LebenshilfeDie Kontaktaufnahme erfolgt über ein Formular auf der Webseite. Einrichtungen können sich selbst bewerben oder von jemandem vorgeschlagen werden – etwa von Menschen mit Einschränkungen selbst. Diese seien schließlich Experten in eigener Sache, so Reich. Denn: „Wenn jemand selbst blind ist oder im Rollstuhl sitzt, weiß er ja selbst, wo er gut zurechtkommt.“
„Wir setzen uns dann in Verbindung und schauen uns die Situation an“, berichtet sie weiter. Das Maßband werde dabei nicht angelegt, „sondern es muss praktikabel sein“. Die Webseite informiert dabei auch über Einschränkungen bei gelisteten Orten. Immer wieder zeige die Erfahrung, dass es Betriebe gebe, die ein gutes barrierefreies Angebot haben, das sie jedoch nicht kommunizierten. „Das ist schade, für den, der es braucht, weil er das Angebot vielleicht nie findet.“
Inklusion ist auch Einstellungssache
Grundsätzlich gehe es dabei nicht immer um eine „räumliche Barrierefreiheit, die man womöglich im Kopf hat“, erläutert Reich. Informationen in einfacher Sprache, Einkaufen in einer reizreduzierten Umgebung oder spezielle Angebote für Menschen mit unterschiedlichen Bedürfnissen – auch Orte mit solchen Angeboten finden sich auf der Online-Plattform. Zudem gibt es dort Informationen, wie Barrierefreiheit auch aussehen kann. Reich nennt als Beispiel den Athletenclub Oppenau. Laut Webseite trainieren dort junge Männer mit kognitiven Einschränkungen. „Aus der Gruppe sind bereits Welt- und Landesmeister hervorgegangen“, betont die Sprecherin der Lebenshilfe.

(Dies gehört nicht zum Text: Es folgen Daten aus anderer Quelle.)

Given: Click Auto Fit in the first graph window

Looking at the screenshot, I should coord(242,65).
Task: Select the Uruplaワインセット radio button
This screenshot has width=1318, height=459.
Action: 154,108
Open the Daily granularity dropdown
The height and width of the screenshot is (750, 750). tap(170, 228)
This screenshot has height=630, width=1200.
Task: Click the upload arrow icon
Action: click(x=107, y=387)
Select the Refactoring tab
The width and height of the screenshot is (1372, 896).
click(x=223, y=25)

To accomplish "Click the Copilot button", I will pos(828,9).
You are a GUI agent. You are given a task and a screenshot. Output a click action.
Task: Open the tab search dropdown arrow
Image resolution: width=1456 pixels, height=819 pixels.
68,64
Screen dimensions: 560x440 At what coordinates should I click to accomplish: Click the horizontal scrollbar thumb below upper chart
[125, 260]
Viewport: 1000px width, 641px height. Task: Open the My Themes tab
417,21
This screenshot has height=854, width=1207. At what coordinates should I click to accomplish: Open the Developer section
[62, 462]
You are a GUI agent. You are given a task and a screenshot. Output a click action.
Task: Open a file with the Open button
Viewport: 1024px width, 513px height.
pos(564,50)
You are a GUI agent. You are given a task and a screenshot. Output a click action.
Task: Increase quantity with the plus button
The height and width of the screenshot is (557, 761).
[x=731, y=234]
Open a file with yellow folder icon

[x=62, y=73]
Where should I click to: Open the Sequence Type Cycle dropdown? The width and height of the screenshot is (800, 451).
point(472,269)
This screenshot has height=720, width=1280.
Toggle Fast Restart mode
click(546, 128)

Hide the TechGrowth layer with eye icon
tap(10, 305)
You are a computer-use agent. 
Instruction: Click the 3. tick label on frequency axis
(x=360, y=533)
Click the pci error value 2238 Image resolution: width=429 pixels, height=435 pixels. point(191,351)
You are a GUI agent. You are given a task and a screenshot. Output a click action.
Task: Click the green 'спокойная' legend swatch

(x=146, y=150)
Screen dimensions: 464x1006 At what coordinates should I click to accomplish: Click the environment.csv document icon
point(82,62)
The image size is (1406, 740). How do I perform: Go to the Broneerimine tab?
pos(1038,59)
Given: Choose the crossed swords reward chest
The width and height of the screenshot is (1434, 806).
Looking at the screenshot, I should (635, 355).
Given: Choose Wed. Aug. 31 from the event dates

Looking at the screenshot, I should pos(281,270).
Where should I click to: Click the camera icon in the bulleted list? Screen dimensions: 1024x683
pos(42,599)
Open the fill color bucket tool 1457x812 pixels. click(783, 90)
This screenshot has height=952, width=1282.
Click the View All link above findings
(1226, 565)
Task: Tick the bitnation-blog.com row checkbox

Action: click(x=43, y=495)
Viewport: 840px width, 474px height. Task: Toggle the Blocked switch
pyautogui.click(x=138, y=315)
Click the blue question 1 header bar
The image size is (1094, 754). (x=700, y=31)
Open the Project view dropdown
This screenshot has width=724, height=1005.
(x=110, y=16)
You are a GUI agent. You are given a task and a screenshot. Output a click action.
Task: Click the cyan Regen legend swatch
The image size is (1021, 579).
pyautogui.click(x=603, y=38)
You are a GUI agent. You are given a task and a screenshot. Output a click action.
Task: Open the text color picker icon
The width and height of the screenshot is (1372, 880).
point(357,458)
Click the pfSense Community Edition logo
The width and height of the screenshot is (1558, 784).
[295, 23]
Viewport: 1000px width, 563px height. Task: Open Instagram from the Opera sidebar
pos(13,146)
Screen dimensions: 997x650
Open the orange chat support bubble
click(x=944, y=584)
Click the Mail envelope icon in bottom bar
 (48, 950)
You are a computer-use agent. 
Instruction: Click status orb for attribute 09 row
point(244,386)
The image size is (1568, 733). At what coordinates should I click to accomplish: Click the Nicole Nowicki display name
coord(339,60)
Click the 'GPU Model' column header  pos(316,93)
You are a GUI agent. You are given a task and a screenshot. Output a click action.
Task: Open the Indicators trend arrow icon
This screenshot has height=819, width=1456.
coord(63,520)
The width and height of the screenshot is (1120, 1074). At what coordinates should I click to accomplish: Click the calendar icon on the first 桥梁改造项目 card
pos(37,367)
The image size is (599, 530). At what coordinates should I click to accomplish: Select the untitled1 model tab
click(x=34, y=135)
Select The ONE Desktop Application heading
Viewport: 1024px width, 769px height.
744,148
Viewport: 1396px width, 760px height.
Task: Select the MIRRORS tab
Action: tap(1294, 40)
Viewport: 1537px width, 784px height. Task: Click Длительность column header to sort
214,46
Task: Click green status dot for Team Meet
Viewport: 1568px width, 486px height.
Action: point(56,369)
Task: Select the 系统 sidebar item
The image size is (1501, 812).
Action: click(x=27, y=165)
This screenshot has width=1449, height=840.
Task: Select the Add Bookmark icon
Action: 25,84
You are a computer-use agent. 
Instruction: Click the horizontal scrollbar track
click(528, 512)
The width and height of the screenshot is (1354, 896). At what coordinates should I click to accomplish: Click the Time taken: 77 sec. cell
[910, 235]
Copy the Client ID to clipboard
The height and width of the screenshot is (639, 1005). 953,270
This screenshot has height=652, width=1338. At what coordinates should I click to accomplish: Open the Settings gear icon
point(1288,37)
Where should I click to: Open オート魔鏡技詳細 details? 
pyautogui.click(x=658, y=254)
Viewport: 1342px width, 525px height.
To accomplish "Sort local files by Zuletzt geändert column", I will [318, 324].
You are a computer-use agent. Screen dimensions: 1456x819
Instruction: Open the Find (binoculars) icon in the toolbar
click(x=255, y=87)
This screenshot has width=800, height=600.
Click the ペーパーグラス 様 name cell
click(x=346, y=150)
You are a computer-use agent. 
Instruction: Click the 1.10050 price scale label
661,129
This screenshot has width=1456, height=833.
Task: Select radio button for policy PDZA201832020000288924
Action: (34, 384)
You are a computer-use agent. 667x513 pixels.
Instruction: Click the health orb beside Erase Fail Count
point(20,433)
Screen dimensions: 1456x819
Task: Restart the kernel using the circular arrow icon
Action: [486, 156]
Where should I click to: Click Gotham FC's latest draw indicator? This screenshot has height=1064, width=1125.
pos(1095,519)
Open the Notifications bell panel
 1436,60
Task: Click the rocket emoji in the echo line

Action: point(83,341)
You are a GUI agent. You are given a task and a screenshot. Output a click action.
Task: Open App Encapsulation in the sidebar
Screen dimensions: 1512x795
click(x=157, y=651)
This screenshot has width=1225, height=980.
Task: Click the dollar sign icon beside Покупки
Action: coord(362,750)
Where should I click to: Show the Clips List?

Einen Nutzen aus der Barrierefreiheit ziehen dabei nicht nur Menschen mit Behinderung. „Die Zielgruppe ist relativ groß“, betont sie. „Wir leben in einer älter werdenden Gesellschaft, mit zunehmendem Alter sehen sich Menschen mit Einschränkungen konfrontiert. Auch Eltern mit einem Kinderwagen wissen zu schätzen, wenn sie irgendwo gut hereinkommen.“
„Inklusion ist dabei nicht immer nur eine bauliche Anpassung, sondern zeigt sich auch im Umgang miteinander“, ist sich Reich sicher. Viele Kollegen mit Behinderung berichteten immer wieder, dass mit ihnen kommuniziere wird, wie mit einem Kind, und nicht auf Augenhöhe. „Manche Barrieren lassen sich einfach durch menschliches Miteinander beheben“, betont sie.
Aufruf zum Mitmachen
„Noch ist die Karte sehr überschaubar – das muss noch wachsen“, räumt Katharina Reich von der Öffentlichkeitsarbeit der Lebenshilfe Offenburg-Oberkirch-Lahr ein. 60 bis 70 Restaurants, Museen, Hotels und Co. seien bisher gelistet. „Grade im Lahrer Gebiet sieht es noch mau aus“, stellt sie fest – und ruft zum Mitmachen auf. Wer selbst einen barrierefreien Zugang bietet oder andere Erleichterungen, solle sich über das Kontaktformular auf barrierefreieortenau.de melden. Gleichzeitig bittet Reich auch Ortenauer mit Behinderung, positive Beispiele für die Auszeichnung „einfach, barrierefrei“ und die Listung auf der Webseite vorzuschlagen.